From: Jamie Lokier on
Eric Paris wrote:
> On Tue, 2009-09-15 at 16:49 -0700, Linus Torvalds wrote:
> > And btw, I still want to know what's so wonderful about fanotify that we
> > would actually want yet-another-filesystem-notification-interface. So I'm
> > not sayying that I'll take a system call interface.
>
> The real thing that fanotify provides is an open fd with the event
> rather than some arbitrary 'watch descriptor' that userspace must
> somehow magically map back to data on disk. This means that it could be
> used to provide subtree notification, which inotify is completely
> incapable of doing.

That's a bit of a spurious claim.

- fanotify does not provide subtree notification in it's
present form. When it is extended to do that, why wouldn't
inotify be as well? That's an fsnotify feature, common to both.
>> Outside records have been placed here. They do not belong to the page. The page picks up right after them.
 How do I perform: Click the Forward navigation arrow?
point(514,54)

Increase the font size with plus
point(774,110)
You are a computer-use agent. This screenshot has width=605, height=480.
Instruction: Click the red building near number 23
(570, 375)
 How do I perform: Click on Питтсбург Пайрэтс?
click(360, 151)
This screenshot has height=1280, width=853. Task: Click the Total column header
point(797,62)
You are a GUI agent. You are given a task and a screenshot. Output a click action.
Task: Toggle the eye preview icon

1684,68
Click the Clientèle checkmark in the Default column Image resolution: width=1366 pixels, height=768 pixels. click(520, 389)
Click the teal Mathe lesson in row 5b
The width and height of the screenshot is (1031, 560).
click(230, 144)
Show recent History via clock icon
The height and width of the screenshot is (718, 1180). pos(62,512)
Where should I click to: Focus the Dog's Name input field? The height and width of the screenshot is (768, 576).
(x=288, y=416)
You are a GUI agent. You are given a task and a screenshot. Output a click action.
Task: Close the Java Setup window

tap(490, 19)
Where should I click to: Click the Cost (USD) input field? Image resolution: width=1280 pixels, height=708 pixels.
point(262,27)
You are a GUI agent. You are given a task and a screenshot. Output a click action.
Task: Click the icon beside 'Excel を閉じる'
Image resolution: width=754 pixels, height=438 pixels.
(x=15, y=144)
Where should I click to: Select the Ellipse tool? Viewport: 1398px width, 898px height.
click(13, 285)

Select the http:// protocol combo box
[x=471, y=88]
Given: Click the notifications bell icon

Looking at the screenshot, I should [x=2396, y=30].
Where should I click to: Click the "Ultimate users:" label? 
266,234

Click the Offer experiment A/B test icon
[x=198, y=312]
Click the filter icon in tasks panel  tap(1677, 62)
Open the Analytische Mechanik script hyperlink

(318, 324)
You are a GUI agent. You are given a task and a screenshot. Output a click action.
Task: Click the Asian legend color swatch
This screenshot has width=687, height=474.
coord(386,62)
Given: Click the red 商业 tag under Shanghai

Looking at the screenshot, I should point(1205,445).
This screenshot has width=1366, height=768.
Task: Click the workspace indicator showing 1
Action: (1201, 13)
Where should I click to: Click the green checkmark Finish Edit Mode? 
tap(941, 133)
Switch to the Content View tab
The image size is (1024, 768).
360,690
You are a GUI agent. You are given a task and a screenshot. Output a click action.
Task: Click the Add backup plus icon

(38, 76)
- fanotify does not provide notification at all for some events that
you get with inotify. It is not a superset, so you can't use
fanotify to provide a subtree-capable equivalent to inotify. What
a mess when you need the combination of both features!

- fanotify requires you call readlink(/proc/fd/N) for every event to
get the path. It's not a particularly efficient way to get it,
especially when an apps wants to know if it's something in it's
region of interest but doesn't care about the actual path.
When an apps knows it needs the map back to to path, why make it
slow to get it? That "extensible data format" is being
underutilised...

- fanotify's descriptor may be race-prone as a way to get the subtree
used for access, because any of the parent directories could have
moved and even been deleted before the app calls
readlink(/proc/fd/N). I don't know if a _reliable_ way to track
changes in a subtree can be built on it. Maybe it can but it
appears this hasn't been analysed. It depends on
readlink(/proc/fd/N)'s behaviour when the dentry's have been
changed, among other things.

- Does the descriptor cause umount to fail when user does "do some
stuff in baz; umount baz", or does it serialise nicely? That's one
of inotify's nice features - it doesn't cause umounts to fail.

> And it can be used to provide system wide notification. We all know
> who wants that.

People who want to break out of chroot/namespace jails using the
conveniently provided open file descriptor? :-)

Seriously, what does system-wide fanotify do when run from a
chroot/namespace/cgroup, and a file outside them is accessed?

If the event is delivered with file desciptor, that's a security hole.
If it's not delivered, that sounds like working subtree support?

I'd expect anti-malware to want to be run inside VMs quite often...

Note that there's no such thing as "the real system root" any more.

> It provides an extensible data format which allows growth impossible in
> inotify. I don't know if anyone remember the inotify patches which
> wanted to overload the inotify cookie field for some other information,
> but inotify information extension is not reasonable or backwards
> compatible.

I agree with this (although that's what flags are for -- see clone).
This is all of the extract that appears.